At the American Journalism Project, we believe the future of local news is nonprofit.
Our mission is to accelerate the scale, growth and impact of nonprofit news and place the sector on the path to rebuild the core civic infrastructure of local journalism that powers democracy.
Today, we are excited to share the first comprehensive look at our progress toward those goals.
Our 2022 Impact Report distills early learnings from across our work since our launch in 2019, including galvanizing nearly $90 million for local news in partnership with national and local philanthropy, a portfolio of 32 grantees representing a wide range of models, four new newsrooms launched and a local philanthropic partnerships program building new newsrooms in collaboration with local coalitions in Ohio and Houston.
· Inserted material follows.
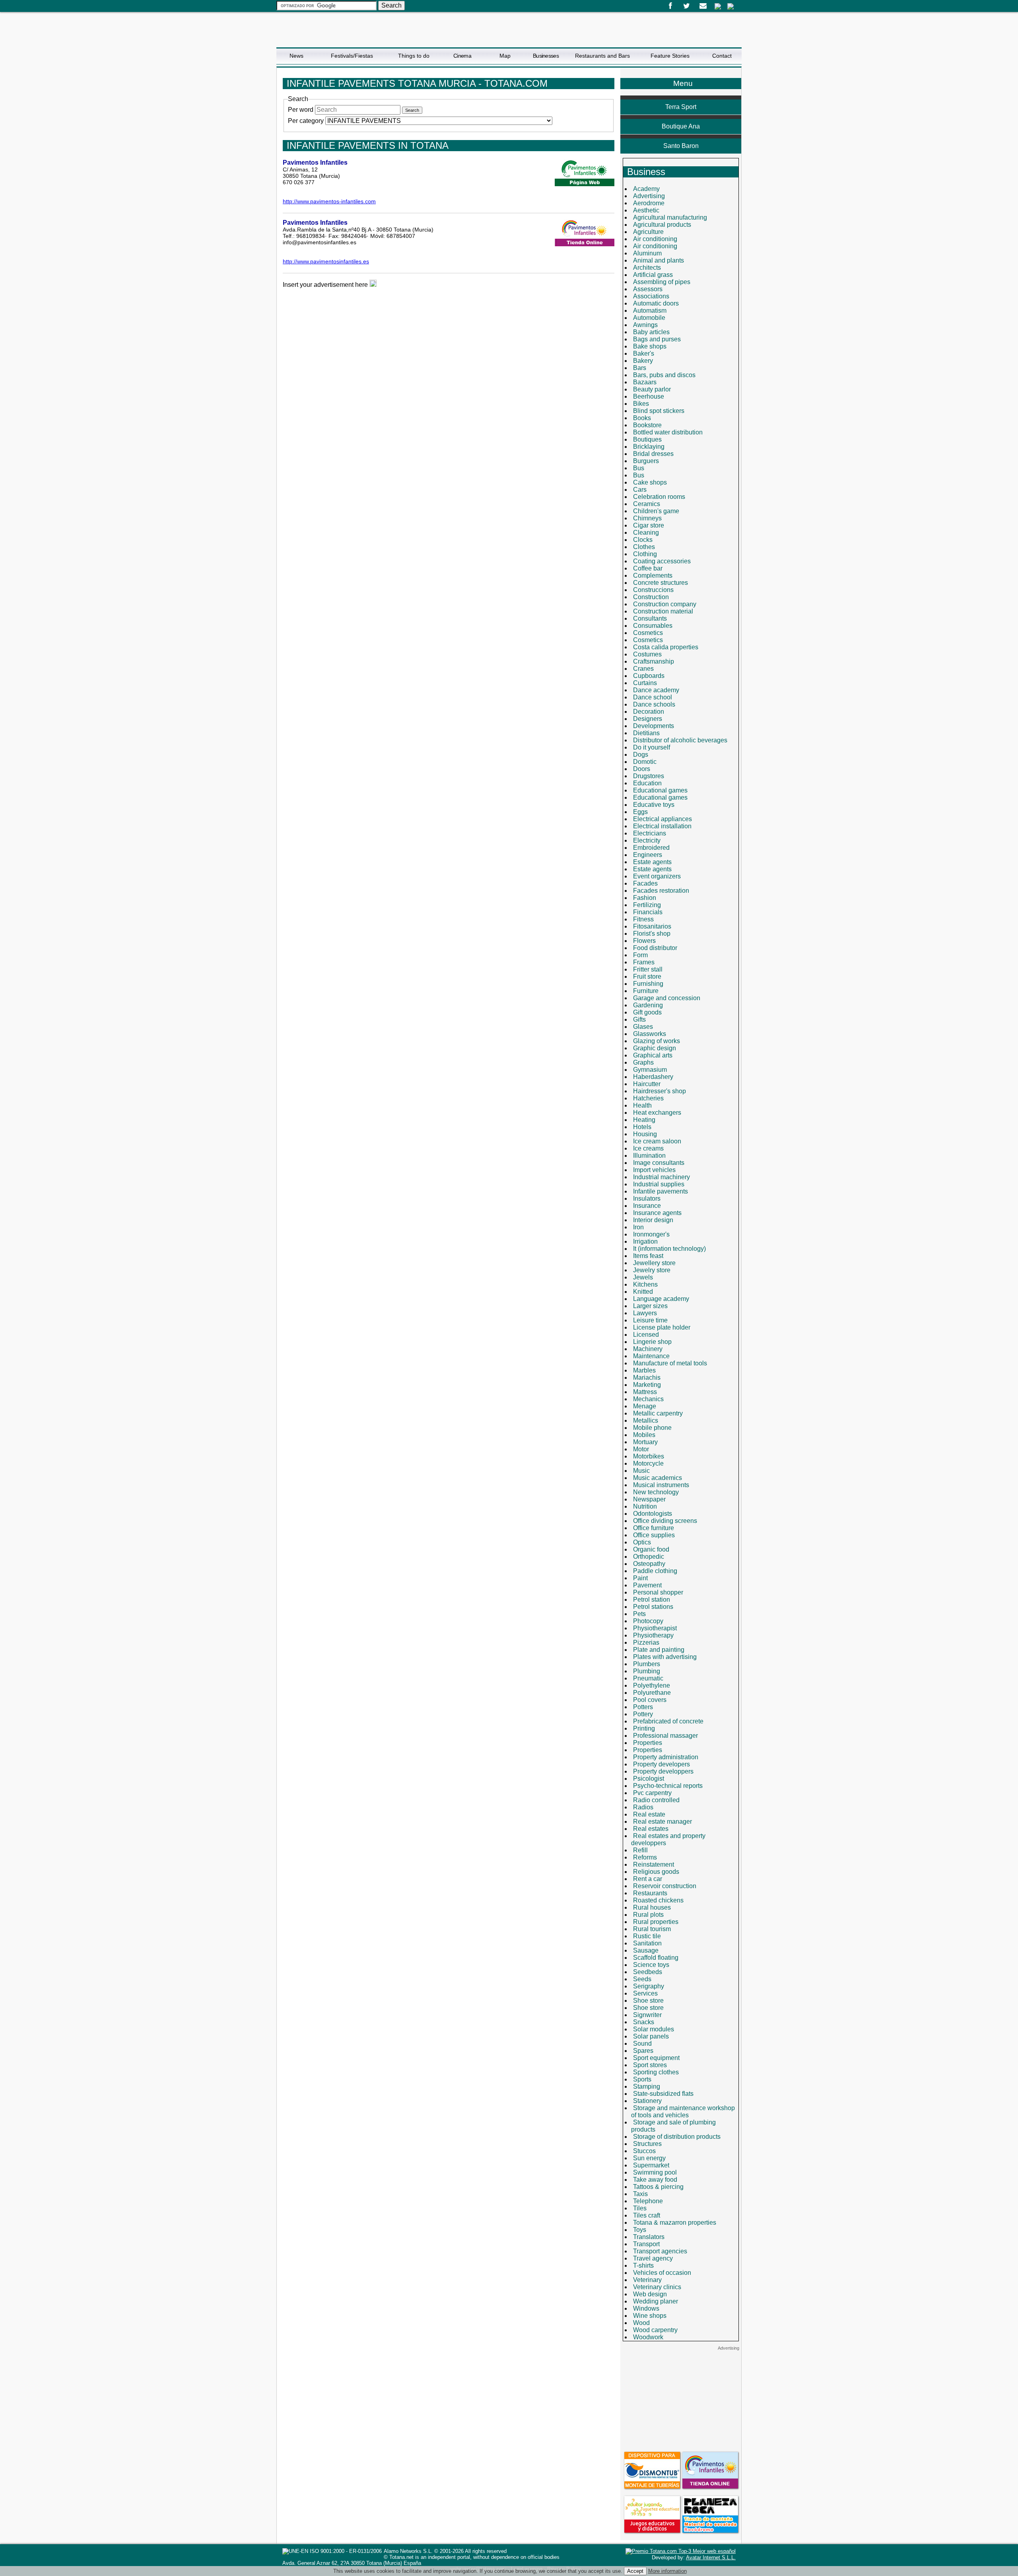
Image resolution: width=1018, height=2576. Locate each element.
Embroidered (651, 847)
In many ways, this is just the beginning. About half our grantees are still in the first year of their grants. Much of our grant dollars go to the creation of new business and revenue roles and half of the roles are filled; the rest will be hired over the next 12-18 months. But even looking at these early results, we are incredibly proud of this work and optimistic about the direction we’re going. Here is our impact by the numbers:
- American Journalism Project grantees grow by an average of 67 percent in Year One of their grant and are projecting to double their revenue by Year Three.
- Grantees in our portfolio for at least one year are on track toward a 5x return on investment.
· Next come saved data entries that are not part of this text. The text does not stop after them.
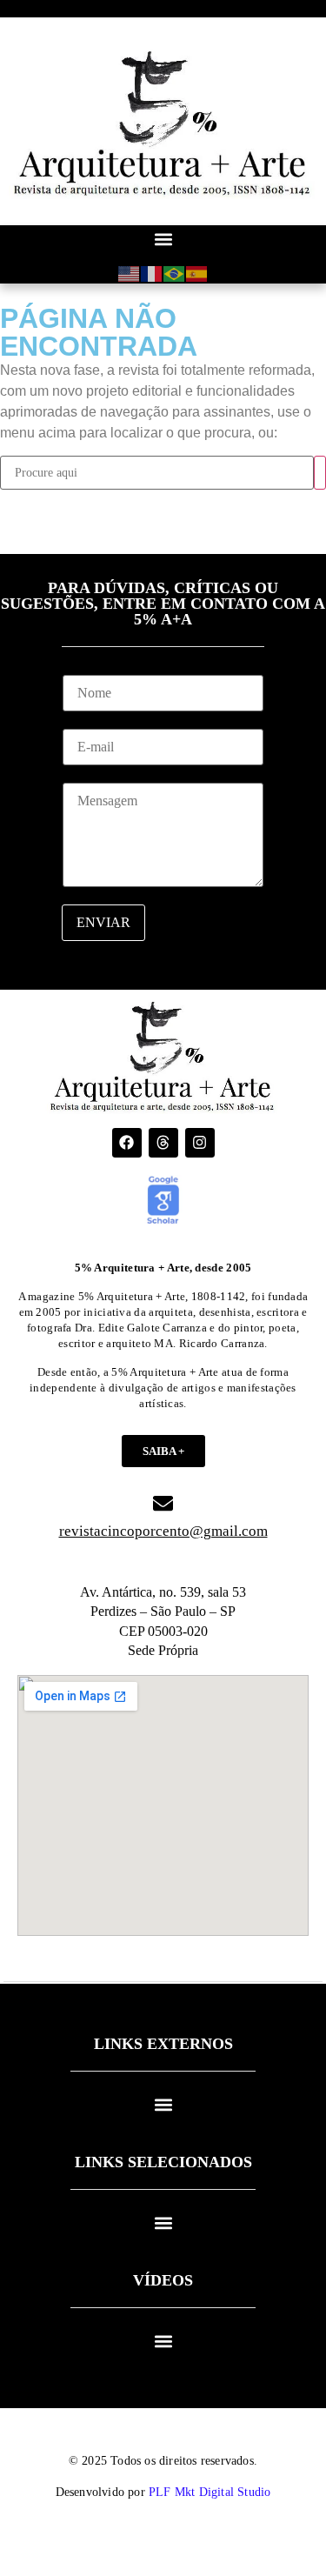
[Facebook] (127, 1143)
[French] (152, 272)
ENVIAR (103, 922)
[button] (163, 239)
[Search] (320, 473)
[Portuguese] (174, 272)
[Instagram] (200, 1143)
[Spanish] (197, 272)
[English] (129, 272)
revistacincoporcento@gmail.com (163, 1531)
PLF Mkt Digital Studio (209, 2492)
- 100 percent of grantees say they are better positioned to grow than before they received American Journalism Project funding and support.
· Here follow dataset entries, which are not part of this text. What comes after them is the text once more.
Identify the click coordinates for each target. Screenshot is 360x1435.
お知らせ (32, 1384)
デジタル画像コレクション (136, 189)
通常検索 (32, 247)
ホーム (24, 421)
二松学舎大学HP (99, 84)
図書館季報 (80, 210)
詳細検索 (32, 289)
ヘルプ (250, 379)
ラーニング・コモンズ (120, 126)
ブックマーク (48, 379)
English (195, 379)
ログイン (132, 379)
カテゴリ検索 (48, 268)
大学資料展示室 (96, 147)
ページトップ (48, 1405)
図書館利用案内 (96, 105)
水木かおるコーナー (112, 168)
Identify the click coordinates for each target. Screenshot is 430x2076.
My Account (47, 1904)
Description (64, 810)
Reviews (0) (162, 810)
- Grantees have hired 57 key revenue and operations roles funded by the American Journalism Project — with 90 percent retention.
- 47 percent of grantees have a person of color leading the organization, the newsroom, or both, and 63 percent have a woman in one or both of those roles.
- Four startup newsrooms have launched with American Journalism Project support, with two more in the pre-launch stage.
Our early results reinforce our core belief that philanthropy will power the future of the local news field. We’ve never been more certain that national and local philanthropy can together catalyze a new generation of news organizations. We are grateful to all of our partners and supporters, our bold grantees, and team of colleagues who share our values and mission.
We are heartened by these early results, but there’s much more to be done. The road to systems change is a long one, and we’re energized by the challenges and strategic questions that lie ahead. We will continue to report on our results and the results of grantees, and we will use these learnings to inform and scale our operation as we move into the next phase of our efforts beginning this year.